What should Canada do?

Our military contribution to the U.S.-led anti-ISIL coalition, up for renewal in early April, is symbolic at best. This is so despite a very real risk to the 69 Canadian special forces advisors who are “forward deployed” in Northern Iraq and directly engaged in ground combat targeting activities, despite their parliamentary-approved non-combat training mission.

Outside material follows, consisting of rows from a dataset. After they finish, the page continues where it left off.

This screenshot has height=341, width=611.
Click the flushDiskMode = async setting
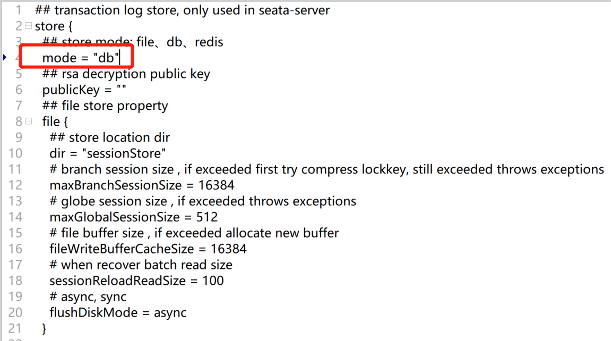(x=118, y=312)
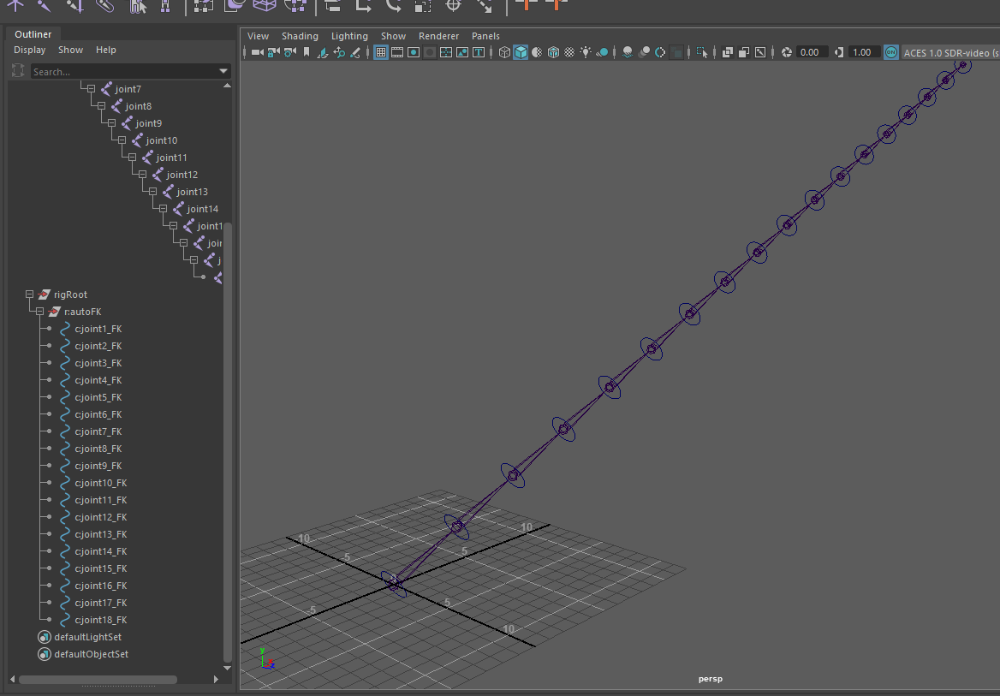Enable wireframe shading in the viewport
The height and width of the screenshot is (696, 1000).
point(504,52)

For a government that has turned most serious foreign policy issues into props for pandering to specific voting constituencies, no matter what the cost to the merits of the issue, this is almost the perfect war. It features bloodthirsty bad guys, a reasonably low cost (if only because Canada is dropping so few bombs)—the costs can be completely hidden anyway for “operational security” reasons until the election is safely over—and just enough risk of casualties to keep the “support the troops” mantra in play.

Oh, what a lovely war.

But if the Harper government actually wanted to do something meaningful, it would make a concerted effort to support what actually appeared to be U.S. President Obama’s preferred strategy (before the shrewdly calculated ISIL beheadings of American journalists forced his hand): “no American military solutions in Iraq; only Iraqi political solutions.” The same holds true in equal measure for Libya and Syria, the latter entering the fifth year of a civil war that a new UN report says has plunged 50% of the Syrian population into poverty and reduced the life expectancy by 20 years.

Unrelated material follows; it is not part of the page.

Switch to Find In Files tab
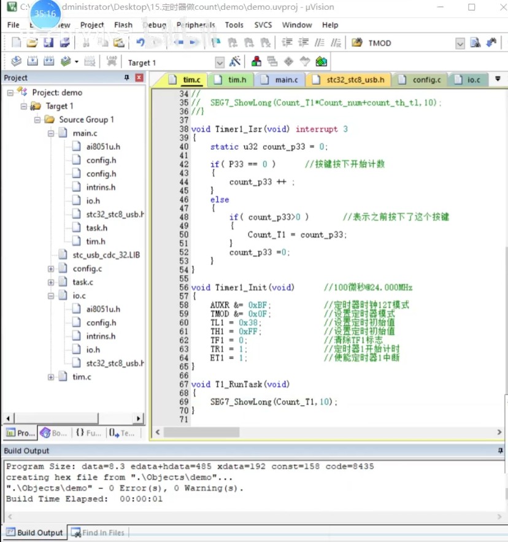The image size is (508, 542). tap(98, 533)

Canada could help find those urgently needed political solutions by getting fully behind the UN-led negotiations in Libya and Syria and by urging other NATO members to do the same. The Americans are apparently now backing Libyan talks but remain curiously ambivalent about the Syrian negotiations, almost as if they feared a solution being found where they were not playing a central role.

Canada’s latest contribution to Syrian peace talks was the announcement on January 21 by then foreign minister John Baird that Canada would not attend a high-level meeting, chaired by his Norwegian counterpart, on the future of Syria at the World Economic Forum in Davos, Switzerland—a meeting that included Iran. Happily for those championing a peace deal for Syria, the presence of Iran at the table is far more important than the absence of Canada.

Jason Kenney gave his inaugural speech as the new Minister of Defence on February 19 at the Conference of Defence Associations Institute 2015 Ottawa Conference on Security and Defence. In his closing comment (after remarks that referenced “bombs” or “bombing” in almost every other sentence), Kenney promised that Canada would no longer be an “honest broker as what could be more dishonest than that?”

It seems that the most Canadians can hope for is that the Harper government lets others, like Norway, take on the role of respected peace-builder.

Peggy Mason is the president of the Rideau Institute. This article is an amplification and update of a piece that first appeared in Embassy Magazine in October 2014.

Read the full article here: Countering Islamic State: A failing strategy

Addendum by Peggy Mason: Since this article was submitted for publication, the Harper Government, through its majority in the House of Commons, has obtained Parliamentary approval for an extension by one year of the Iraq mission as well as an expansion of the air combat campaign into Syria. As such, Canada becomes the only NATO country to join the Unites States in Syria in what is unquestionably an illegal bombing campaign under international law.  The other development of note is that, after several weeks without progress in the battle to retake Tikrit from Islamic State, the United States put aside its grave concerns about human rights abuses by Shia militiamen and resumed air strikes in support of the Iraqi forces.